** EXERCISE MATERIALS follows **
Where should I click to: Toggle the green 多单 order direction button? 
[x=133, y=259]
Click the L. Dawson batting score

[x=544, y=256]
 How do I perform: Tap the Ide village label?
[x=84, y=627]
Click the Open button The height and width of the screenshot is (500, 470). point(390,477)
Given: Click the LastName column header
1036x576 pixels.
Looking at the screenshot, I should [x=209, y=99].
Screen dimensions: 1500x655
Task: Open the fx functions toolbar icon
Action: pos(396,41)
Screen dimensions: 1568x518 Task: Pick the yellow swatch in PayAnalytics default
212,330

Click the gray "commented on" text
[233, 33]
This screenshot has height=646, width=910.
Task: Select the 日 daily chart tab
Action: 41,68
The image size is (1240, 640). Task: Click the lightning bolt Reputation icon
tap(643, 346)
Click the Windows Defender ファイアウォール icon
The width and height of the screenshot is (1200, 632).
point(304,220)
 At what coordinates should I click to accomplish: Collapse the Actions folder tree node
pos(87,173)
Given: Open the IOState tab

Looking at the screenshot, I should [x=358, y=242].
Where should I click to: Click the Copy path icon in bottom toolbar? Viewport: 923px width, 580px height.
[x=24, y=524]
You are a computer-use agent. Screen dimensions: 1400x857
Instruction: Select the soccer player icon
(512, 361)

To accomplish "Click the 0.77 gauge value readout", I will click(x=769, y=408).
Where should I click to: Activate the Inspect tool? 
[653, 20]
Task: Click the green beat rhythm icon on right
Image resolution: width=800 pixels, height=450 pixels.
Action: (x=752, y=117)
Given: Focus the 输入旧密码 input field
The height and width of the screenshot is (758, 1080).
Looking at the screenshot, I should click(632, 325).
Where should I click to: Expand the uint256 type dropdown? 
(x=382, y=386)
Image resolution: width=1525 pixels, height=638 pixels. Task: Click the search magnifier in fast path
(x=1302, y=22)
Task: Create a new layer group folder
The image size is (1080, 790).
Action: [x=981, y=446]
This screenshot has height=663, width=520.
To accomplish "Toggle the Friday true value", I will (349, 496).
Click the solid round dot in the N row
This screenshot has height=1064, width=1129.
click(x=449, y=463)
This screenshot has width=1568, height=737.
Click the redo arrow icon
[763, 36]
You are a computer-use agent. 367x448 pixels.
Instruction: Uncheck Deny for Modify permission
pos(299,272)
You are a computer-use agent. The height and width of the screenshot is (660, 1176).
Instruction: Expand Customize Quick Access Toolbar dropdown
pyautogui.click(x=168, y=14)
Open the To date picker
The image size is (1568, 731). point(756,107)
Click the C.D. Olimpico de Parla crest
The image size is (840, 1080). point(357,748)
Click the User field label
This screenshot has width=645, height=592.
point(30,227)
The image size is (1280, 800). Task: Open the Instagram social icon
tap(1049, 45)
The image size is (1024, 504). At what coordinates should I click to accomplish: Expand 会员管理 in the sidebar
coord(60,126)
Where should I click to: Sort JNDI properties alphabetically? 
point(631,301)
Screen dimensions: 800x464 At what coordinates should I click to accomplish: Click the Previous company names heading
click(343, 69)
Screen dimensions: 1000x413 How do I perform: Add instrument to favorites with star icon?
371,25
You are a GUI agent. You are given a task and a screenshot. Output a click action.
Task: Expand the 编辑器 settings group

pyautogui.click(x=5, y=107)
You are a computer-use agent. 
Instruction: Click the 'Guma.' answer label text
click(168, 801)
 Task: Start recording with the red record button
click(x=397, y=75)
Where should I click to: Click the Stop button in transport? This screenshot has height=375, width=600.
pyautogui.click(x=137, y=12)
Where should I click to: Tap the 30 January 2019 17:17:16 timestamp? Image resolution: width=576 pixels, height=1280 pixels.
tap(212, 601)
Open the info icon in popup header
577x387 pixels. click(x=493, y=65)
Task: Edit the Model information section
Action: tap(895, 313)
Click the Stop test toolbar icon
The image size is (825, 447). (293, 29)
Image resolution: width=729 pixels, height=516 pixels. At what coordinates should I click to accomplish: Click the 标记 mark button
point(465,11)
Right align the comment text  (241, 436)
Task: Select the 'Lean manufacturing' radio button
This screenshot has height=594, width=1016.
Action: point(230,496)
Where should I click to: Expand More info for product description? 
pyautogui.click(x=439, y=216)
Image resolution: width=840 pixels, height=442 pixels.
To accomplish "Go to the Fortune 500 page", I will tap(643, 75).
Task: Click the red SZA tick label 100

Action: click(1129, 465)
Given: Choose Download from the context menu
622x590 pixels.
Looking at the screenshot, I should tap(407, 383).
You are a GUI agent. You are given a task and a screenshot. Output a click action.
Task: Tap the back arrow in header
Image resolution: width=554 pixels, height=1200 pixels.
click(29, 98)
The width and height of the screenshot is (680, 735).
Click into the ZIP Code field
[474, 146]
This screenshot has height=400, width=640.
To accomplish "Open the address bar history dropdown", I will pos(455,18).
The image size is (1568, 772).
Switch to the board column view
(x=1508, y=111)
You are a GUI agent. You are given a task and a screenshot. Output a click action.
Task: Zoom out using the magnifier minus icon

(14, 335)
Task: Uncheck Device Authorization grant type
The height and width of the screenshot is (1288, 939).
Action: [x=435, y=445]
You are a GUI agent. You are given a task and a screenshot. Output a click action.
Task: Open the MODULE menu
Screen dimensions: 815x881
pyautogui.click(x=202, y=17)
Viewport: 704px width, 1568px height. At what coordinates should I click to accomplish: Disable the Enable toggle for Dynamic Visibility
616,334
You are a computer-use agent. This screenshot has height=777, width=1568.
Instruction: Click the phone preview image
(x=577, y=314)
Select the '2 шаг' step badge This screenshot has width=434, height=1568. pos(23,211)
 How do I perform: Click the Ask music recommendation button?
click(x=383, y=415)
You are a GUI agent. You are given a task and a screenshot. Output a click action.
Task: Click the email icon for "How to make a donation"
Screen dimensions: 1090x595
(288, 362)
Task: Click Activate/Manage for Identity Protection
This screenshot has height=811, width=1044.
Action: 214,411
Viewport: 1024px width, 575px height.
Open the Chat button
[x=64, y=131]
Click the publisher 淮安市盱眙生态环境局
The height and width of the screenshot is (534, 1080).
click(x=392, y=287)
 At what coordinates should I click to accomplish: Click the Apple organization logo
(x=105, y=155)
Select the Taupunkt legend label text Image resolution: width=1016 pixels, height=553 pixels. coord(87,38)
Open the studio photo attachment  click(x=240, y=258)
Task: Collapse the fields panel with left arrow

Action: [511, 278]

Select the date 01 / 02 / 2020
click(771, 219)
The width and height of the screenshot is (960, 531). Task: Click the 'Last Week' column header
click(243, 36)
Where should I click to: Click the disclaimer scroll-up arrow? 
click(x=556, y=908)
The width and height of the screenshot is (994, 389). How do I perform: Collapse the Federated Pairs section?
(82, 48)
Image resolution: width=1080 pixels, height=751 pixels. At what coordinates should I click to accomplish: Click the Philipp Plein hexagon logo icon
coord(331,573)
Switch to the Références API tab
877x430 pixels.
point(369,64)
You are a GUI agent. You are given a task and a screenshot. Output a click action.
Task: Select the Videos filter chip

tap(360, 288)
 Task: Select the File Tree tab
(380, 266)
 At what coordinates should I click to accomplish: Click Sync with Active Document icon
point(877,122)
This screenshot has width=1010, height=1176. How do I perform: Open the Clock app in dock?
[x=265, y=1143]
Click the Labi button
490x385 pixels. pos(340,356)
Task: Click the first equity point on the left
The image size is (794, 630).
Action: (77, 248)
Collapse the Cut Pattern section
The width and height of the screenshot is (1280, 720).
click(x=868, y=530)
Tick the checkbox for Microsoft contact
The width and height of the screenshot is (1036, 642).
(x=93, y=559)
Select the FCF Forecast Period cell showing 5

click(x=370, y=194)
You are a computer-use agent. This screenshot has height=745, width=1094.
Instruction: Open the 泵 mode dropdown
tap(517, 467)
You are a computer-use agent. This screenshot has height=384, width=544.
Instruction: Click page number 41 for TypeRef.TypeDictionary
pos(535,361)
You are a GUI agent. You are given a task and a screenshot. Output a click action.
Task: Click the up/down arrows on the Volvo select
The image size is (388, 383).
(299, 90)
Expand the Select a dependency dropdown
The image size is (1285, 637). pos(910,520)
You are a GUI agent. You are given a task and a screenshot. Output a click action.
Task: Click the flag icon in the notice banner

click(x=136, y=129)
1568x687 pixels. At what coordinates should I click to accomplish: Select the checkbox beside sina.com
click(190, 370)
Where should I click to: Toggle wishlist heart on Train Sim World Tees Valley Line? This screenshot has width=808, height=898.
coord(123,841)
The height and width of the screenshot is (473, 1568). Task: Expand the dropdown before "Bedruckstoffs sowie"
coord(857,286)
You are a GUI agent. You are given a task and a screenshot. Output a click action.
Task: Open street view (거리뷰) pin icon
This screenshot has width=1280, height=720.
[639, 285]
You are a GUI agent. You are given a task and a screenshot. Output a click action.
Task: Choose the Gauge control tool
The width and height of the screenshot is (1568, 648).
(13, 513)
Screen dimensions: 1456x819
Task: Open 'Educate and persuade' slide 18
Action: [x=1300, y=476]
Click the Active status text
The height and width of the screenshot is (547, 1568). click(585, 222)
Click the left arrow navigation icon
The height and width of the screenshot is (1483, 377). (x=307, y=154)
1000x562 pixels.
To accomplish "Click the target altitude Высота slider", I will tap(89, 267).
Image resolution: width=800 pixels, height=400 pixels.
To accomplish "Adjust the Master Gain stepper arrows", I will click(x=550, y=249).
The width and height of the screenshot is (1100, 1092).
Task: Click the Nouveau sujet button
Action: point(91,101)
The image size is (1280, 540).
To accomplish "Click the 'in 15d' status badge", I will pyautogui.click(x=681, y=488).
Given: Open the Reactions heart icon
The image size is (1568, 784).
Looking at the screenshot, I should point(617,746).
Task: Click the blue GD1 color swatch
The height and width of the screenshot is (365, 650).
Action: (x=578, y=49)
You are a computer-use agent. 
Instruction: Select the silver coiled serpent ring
** End of EXERCISE MATERIALS **
- **PROBLEM TO WORK ON**:
When a line above includes the word "value", please list that line.

- **YOUR RESPONSE**:
To accomplish "Click the 0.77 gauge value readout", I will click(x=769, y=408).
To accomplish "Toggle the Friday true value", I will (349, 496).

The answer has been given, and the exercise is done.